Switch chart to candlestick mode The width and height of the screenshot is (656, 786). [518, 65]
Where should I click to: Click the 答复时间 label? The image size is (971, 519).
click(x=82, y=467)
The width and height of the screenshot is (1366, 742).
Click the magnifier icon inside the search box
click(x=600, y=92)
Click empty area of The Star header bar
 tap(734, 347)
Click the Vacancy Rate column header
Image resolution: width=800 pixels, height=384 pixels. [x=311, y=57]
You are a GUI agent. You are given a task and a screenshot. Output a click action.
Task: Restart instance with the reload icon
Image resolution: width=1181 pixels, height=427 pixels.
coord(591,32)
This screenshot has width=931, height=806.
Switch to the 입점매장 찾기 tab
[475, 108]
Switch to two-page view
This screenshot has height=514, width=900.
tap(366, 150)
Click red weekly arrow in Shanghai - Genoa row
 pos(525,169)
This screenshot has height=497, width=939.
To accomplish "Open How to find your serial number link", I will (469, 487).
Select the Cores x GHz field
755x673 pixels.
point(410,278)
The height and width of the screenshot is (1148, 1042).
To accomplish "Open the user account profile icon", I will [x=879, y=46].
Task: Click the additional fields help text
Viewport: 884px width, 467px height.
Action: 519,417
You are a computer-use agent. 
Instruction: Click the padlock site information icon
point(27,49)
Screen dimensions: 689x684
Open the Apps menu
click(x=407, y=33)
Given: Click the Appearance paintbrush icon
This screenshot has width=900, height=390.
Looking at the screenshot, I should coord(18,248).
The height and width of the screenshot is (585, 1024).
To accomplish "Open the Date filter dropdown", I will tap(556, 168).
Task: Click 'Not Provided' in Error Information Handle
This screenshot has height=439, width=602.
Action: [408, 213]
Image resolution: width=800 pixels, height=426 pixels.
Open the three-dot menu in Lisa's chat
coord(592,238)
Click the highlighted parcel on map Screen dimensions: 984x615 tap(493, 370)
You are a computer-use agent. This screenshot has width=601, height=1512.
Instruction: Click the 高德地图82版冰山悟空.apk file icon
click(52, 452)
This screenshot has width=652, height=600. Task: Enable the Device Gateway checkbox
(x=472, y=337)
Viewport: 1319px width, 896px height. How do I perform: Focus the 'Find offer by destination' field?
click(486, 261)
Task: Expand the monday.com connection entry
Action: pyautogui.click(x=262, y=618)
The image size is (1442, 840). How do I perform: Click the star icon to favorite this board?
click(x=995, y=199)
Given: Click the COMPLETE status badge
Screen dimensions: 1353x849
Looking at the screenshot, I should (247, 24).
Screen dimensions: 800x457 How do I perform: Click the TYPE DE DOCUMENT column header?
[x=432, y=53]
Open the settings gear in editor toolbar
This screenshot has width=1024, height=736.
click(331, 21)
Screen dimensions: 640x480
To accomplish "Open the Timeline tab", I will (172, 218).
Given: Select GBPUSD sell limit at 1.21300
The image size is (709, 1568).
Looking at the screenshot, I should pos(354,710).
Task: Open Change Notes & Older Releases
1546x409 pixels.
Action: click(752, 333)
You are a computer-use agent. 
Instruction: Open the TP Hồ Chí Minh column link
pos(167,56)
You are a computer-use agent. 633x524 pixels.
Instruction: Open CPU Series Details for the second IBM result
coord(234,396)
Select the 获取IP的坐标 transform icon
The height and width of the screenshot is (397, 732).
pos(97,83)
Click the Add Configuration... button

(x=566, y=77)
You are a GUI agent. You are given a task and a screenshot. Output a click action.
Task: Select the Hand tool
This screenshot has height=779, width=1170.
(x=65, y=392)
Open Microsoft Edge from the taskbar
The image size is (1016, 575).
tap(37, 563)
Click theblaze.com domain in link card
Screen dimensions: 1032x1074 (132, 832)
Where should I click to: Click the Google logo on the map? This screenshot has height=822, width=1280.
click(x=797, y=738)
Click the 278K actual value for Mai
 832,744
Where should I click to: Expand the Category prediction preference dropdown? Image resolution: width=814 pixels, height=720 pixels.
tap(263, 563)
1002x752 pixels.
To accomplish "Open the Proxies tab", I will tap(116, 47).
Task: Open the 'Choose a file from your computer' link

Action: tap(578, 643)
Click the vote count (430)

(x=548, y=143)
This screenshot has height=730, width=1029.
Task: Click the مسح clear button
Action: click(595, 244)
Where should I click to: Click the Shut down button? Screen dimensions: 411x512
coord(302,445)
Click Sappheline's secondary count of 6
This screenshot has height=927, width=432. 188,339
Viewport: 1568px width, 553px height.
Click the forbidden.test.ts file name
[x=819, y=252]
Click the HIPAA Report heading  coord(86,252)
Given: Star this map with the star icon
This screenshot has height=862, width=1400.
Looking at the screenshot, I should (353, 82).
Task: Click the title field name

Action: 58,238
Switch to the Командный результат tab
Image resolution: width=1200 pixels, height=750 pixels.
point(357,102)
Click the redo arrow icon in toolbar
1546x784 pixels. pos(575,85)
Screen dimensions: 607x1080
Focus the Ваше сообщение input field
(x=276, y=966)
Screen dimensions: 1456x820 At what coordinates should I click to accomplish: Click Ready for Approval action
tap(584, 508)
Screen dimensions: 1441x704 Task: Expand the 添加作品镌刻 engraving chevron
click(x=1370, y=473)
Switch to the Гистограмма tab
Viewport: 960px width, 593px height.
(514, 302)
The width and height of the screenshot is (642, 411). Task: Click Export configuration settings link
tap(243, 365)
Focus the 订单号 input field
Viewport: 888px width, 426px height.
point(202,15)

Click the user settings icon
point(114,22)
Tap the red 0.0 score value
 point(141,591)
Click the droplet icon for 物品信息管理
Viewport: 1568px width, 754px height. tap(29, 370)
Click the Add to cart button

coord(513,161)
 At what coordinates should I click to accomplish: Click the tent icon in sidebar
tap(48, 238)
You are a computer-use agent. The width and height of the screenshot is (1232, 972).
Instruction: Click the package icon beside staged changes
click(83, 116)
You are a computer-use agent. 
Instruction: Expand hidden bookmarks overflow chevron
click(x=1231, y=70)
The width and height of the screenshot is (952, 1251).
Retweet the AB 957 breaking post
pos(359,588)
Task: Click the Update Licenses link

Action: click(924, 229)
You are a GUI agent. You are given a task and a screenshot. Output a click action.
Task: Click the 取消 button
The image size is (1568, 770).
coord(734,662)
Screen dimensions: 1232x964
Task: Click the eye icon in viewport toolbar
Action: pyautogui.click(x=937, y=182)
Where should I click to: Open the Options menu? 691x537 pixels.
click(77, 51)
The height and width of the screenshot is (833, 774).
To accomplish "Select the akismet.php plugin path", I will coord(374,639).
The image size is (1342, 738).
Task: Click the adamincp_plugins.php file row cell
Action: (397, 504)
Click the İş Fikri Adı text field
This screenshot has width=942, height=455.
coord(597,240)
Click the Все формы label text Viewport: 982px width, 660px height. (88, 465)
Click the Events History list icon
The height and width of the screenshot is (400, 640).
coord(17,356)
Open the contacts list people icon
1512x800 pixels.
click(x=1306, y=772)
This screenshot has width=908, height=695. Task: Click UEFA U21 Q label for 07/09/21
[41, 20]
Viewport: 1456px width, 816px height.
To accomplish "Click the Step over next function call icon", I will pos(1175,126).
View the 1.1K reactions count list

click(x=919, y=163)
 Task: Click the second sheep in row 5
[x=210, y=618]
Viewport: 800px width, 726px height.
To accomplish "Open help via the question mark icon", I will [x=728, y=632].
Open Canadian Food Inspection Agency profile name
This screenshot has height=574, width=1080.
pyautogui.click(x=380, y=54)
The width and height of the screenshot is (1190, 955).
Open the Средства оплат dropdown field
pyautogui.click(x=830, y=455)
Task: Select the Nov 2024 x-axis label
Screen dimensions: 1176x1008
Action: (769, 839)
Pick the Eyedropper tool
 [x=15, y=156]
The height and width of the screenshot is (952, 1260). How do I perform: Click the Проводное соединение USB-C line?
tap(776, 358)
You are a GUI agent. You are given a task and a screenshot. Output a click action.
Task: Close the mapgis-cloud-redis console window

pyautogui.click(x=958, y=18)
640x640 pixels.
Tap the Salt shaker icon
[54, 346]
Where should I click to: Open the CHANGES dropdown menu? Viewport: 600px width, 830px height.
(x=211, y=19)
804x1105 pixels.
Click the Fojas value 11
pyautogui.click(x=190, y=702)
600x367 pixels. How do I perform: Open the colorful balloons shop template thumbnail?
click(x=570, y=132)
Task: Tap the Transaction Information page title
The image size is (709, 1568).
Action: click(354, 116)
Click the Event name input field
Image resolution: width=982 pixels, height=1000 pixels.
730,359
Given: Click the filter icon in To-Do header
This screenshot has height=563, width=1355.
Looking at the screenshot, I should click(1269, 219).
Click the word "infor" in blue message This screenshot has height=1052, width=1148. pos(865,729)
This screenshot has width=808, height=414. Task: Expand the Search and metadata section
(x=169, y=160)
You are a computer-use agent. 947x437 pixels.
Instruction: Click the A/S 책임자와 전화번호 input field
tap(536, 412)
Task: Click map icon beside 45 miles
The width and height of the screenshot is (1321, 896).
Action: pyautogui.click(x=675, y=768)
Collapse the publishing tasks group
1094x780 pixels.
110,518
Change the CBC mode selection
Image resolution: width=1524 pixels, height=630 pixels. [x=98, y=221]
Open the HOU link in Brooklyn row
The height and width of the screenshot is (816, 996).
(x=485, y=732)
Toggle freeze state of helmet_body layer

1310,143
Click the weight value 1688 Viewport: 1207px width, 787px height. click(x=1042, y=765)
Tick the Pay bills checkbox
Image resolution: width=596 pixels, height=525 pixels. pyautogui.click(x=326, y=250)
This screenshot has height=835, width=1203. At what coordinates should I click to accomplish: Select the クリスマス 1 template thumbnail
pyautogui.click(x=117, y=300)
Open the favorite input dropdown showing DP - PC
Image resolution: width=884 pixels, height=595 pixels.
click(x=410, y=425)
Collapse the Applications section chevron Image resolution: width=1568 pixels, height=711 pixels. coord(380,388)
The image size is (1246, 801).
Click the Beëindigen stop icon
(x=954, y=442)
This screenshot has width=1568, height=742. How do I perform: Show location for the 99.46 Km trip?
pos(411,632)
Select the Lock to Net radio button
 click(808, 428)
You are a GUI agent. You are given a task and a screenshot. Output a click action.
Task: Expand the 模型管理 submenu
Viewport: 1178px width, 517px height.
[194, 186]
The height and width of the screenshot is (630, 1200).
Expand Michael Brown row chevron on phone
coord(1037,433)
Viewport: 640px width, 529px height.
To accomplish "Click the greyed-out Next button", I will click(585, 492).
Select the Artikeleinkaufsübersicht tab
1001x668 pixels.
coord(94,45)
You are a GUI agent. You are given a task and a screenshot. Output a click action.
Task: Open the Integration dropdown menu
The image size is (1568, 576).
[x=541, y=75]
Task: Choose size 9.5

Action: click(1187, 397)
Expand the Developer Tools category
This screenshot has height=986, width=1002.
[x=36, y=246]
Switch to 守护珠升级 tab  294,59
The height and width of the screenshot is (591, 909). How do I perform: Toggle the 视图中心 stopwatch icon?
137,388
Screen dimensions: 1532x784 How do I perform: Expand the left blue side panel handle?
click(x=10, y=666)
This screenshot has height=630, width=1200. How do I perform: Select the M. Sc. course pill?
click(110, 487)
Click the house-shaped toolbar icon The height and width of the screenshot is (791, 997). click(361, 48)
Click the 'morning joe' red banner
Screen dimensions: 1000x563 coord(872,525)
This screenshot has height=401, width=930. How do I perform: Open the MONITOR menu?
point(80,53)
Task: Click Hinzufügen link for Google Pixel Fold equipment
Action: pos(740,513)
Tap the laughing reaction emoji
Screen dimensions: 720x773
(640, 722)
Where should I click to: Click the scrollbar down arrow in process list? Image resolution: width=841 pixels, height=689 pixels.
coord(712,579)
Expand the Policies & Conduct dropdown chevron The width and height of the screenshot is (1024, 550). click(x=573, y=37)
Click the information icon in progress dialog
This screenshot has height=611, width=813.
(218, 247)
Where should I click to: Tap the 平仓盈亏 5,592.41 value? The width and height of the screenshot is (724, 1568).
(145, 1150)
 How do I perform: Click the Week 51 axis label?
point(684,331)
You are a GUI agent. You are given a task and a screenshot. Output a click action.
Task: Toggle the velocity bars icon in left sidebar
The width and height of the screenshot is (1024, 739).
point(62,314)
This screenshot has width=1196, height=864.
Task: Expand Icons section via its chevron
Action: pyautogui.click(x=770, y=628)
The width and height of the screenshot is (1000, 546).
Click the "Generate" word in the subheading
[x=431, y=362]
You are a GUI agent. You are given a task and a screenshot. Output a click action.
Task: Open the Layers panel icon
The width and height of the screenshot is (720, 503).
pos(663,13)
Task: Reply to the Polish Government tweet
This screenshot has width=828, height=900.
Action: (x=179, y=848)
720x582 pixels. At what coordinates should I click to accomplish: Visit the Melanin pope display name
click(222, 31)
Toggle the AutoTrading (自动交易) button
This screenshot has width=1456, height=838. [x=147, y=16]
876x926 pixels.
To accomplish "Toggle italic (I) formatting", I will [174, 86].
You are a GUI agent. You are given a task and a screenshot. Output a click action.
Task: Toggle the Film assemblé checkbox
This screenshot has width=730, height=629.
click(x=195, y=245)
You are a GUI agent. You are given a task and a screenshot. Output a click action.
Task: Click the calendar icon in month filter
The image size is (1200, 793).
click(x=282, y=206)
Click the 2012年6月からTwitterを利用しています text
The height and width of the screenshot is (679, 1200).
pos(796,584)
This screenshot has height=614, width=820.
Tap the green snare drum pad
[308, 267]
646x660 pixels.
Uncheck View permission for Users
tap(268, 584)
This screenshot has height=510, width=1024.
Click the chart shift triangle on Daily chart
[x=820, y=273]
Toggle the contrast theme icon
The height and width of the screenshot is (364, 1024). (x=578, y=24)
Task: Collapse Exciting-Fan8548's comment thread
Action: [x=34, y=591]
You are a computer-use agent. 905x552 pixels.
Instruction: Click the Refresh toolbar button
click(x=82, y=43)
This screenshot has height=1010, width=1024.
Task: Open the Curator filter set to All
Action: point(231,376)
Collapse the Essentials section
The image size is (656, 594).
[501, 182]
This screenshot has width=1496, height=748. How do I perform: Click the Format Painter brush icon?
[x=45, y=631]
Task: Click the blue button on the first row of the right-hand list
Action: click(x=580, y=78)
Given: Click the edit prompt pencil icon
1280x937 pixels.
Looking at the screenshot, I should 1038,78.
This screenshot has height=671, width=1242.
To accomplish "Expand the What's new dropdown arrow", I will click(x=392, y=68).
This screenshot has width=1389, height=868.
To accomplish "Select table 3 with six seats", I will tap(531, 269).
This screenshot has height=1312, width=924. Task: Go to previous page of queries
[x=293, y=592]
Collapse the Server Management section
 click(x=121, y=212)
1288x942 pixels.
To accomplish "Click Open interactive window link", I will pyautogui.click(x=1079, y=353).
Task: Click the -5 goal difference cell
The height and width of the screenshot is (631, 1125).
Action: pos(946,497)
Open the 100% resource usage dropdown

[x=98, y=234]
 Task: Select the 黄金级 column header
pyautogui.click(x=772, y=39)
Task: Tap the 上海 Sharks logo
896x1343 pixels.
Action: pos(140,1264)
--------------------------------
> [Task instructions] Find the string "with" in the entries above and return each line that holds it.

> [Solution for this exercise]
Task: Restart instance with the reload icon
Given: Star this map with the star icon
To accomplish "Select table 3 with six seats", I will tap(531, 269).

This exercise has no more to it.